Speaking in Tagalog, community leader Noli Abinales, founder of Buklod Tao, said: “Ang bawat buhay ay mahalaga. Pangangalagaan sana ng pamahalaan ang buhay na matatagpuan sa sangkatauhan at sa kalikasan upang nang sa gayun ay magiging malusog ang bawat Pilipino at ang ekolohiya ng Inang Bayang Pilipinas. Ang pagpapahalaga sa buhay at kalikasan ay patampukin sana sa SONA.”

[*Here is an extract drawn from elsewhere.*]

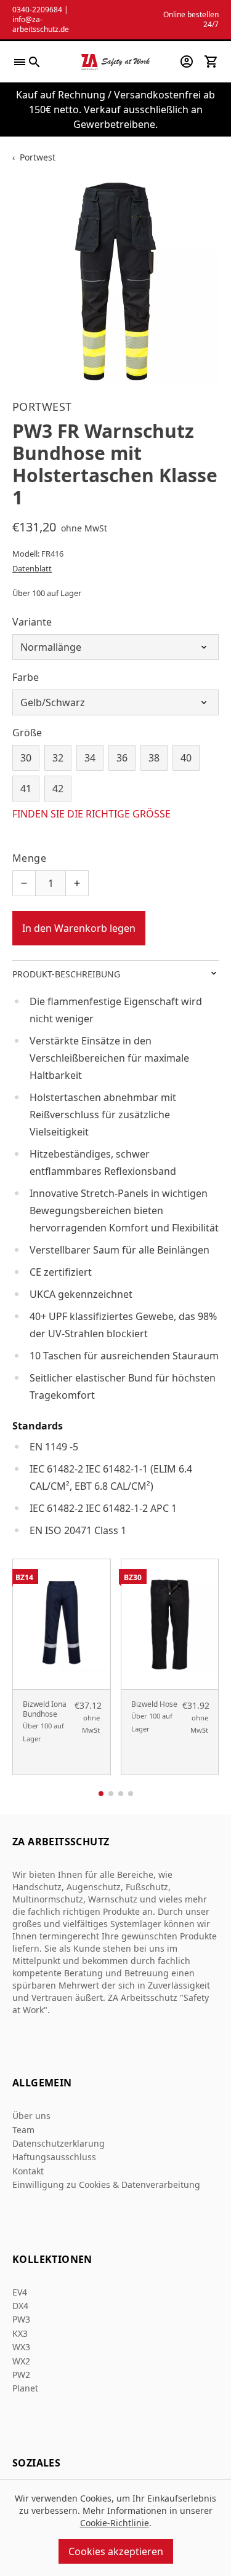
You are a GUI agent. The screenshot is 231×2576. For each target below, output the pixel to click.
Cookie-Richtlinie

For a green and just recovery from the deleterious impacts of COVID-19, the environmental groups expressed the need to prioritize the adoption and eventual implementation of key pollution prevention laws and environmental justice policies, including:
1. The rejection of bills rescinding the ban on waste incineration under the Clean Air Act and the Ecological Solid Waste Management Act and those espousing waste-to-energy incineration;
2. The enactment of a comprehensive ban on single-use plastics and the promotion of alternative product packaging and delivery systems;
3. The adoption of extended producer responsibility that will make manufacturers, importers and distributors responsible for the retrieval, recycling, treatment or disposal of post-consumer products;
4. The ratification of the Basel Ban Amendment prohibiting the transfer of hazardous wastes from developed to developing countries, and the imposition of a national ban on waste imports, including electronic waste, plastic waste and other wastes;
5. The environmentally sound management of infectious COVID-19 waste sans the use of incinerators or crematories;
6. The propagation of urban container gardening/farming and household composting as practical solutions to waste, hunger and health woes;
7. The provision of secure, safe and sustainable jobs and livelihoods for the informal waste sector;and last but not least
8. The passage of a ”Rights of Nature” law that will provide the highest level of legal protection to the natural ecosystems and processes amid the climate, biodiversity, plastic, and COVID-19 crises.
“The SONA, we hope, will put in motion a roadmap to a green and just recovery where the interests of Mother Earth and her children rank first over and above ‘business as usual’ schemes,” the groups said.